======== TEXTO EXTRAÍDO ========
Sin duda, el conocimiento previo de la muerte propia no puede dejar de tener importantes e influyentes efectos sobre nuestro existir; condicionantes no solo emocionales, sino también ideológicos y operativos, con manifiestas consecuencias personales y socio-culturales. Actitudes diversas e incluso conflictivas a veces, que llegan a acreditar no obstante una determinación prácticamente unánime: la aceptación resuelta, sobre un fondo turbado, de la vida. Una postura en la que coinciden la mayor parte de las creencias humanas y donde prevalece el dictado soberano de la ley biológica, el principio de autoconservación que rige la existencia de los organismos unicelulares y pluricelulares, cerebrados o carentes de cerebro, con sistema nervioso o sin él. Mandato imperativo que tratándose, en nuestro caso, de seres con funciones complejas e interdependientes, sesorio-afectivas y lógico-analíticas, requiere disponer, para poder cumplirse, de un sofisticado mecanismo homeostático de regulación con capacidad para acallar el angustioso quebranto producido por la clara conciencia de la finitud, un saber que atenta contra el equilibrio somático natural. Un dispositivo potente que, poniendo en acción los adecuados procesos compensatorios, ha de procurar superar la amenaza morbosa de la depresión y ha de restaurar de nuevo el dictado biológico de la supervivencia.
========
Responde estas preguntas a partir del texto sobre la conciencia de la muerte.
(a) ¿Qué determinación prácticamente unánime acreditan las actitudes ante la muerte propia?
(b) ¿Qué principio rige la existencia de los organismos unicelulares y pluricelulares?
(c) ¿Qué amenaza ha de procurar superar el dispositivo homeostático?
======== MATERIAL PROPORCIONADO ========
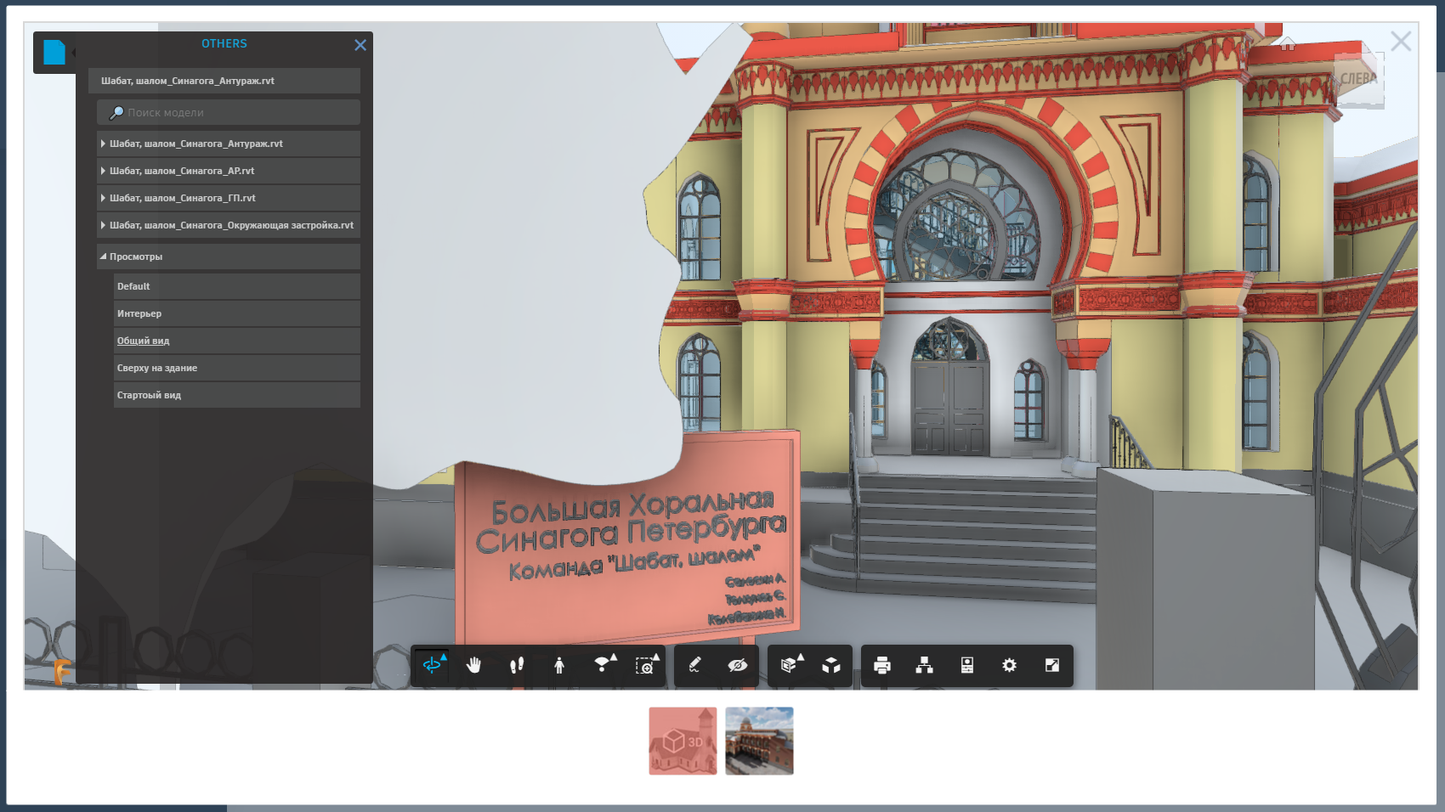This screenshot has height=812, width=1445.
Task: Expand Шабат, шалом_Синагога_АР.rvt node
Action: [x=104, y=171]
========
EJERCICIO RESUELTO
(a) La aceptación resuelta, sobre un fondo turbado, de la vida.
(b) El principio de autoconservación.
(c) La amenaza morbosa de la depresión.